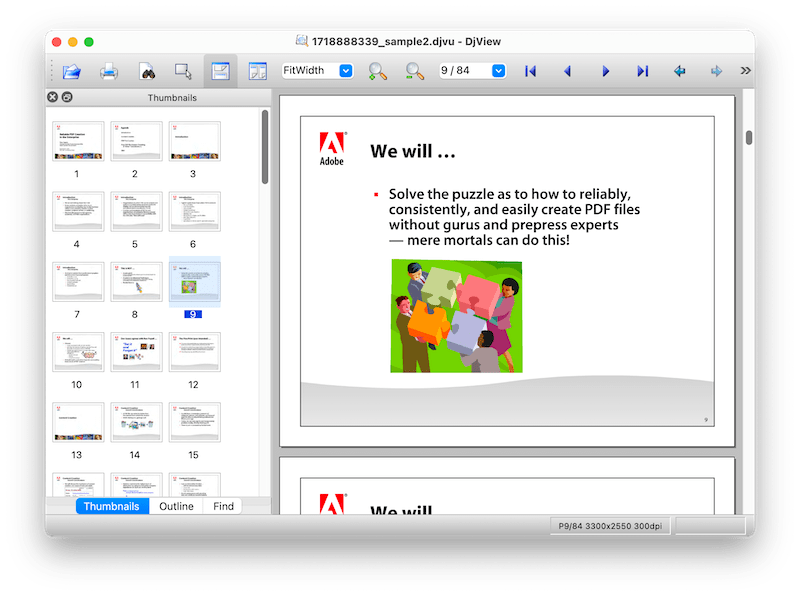Image resolution: width=800 pixels, height=596 pixels.
Task: Jump to the last page
Action: click(x=642, y=71)
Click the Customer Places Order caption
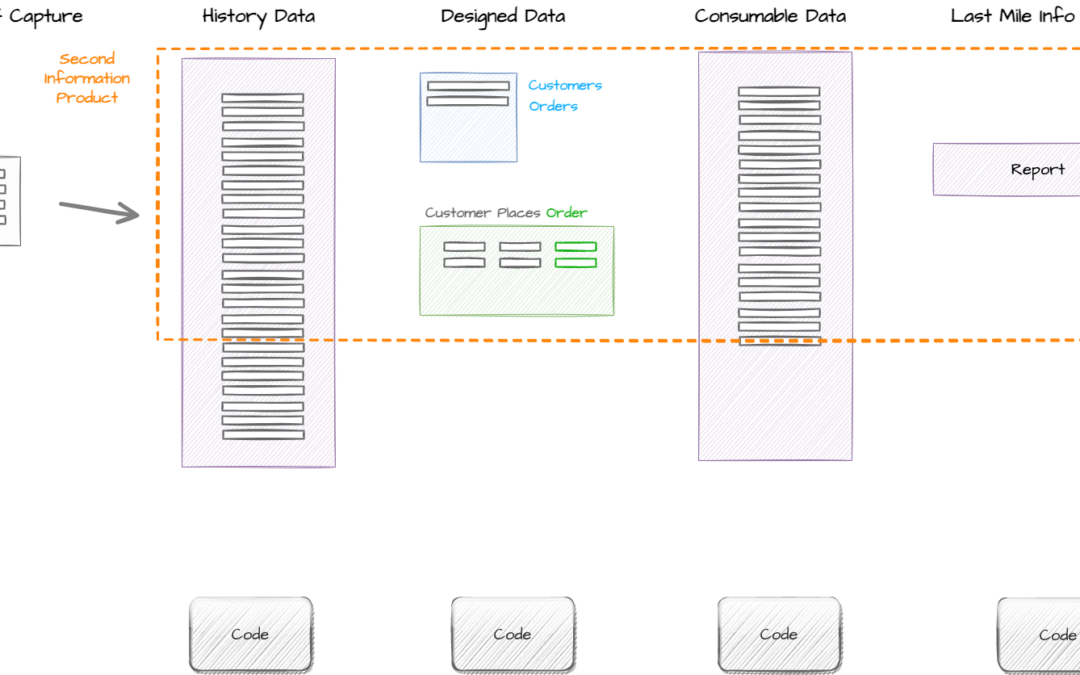Viewport: 1080px width, 675px height. (x=505, y=213)
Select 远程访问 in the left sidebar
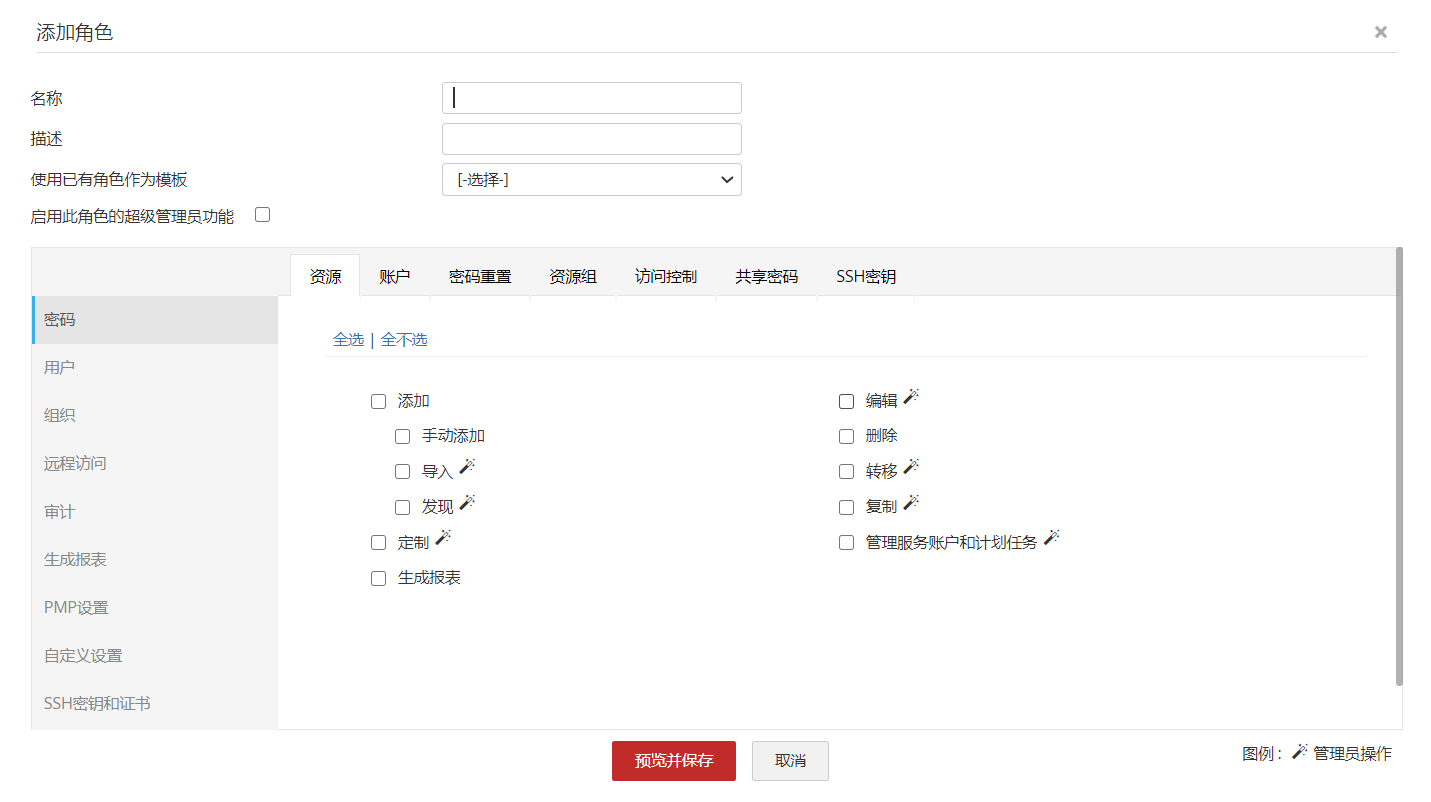Image resolution: width=1431 pixels, height=802 pixels. point(75,464)
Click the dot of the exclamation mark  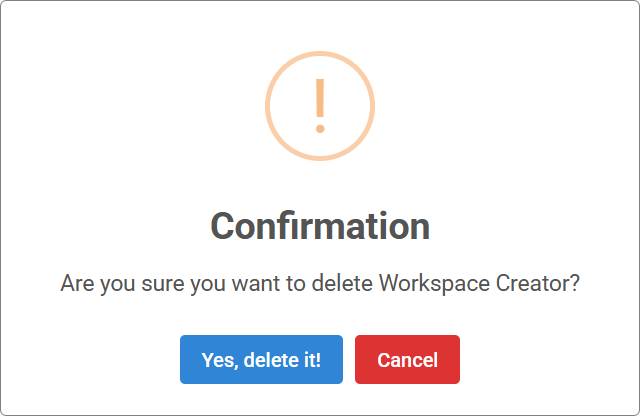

☆ ☆ ☆

Swap every "Click" for "Tap" in the stretch from the line that contains "Click the Customer Places Order caption" through the end of the items, and give those lines back otherwise unchanged, leaving the pictures out.

**THE COMPLETED TASK**
Tap the Customer Places Order caption
Viewport: 1080px width, 675px height. (x=505, y=213)
Select 远程访问 in the left sidebar
Image resolution: width=1431 pixels, height=802 pixels. point(75,464)
Tap the dot of the exclamation mark  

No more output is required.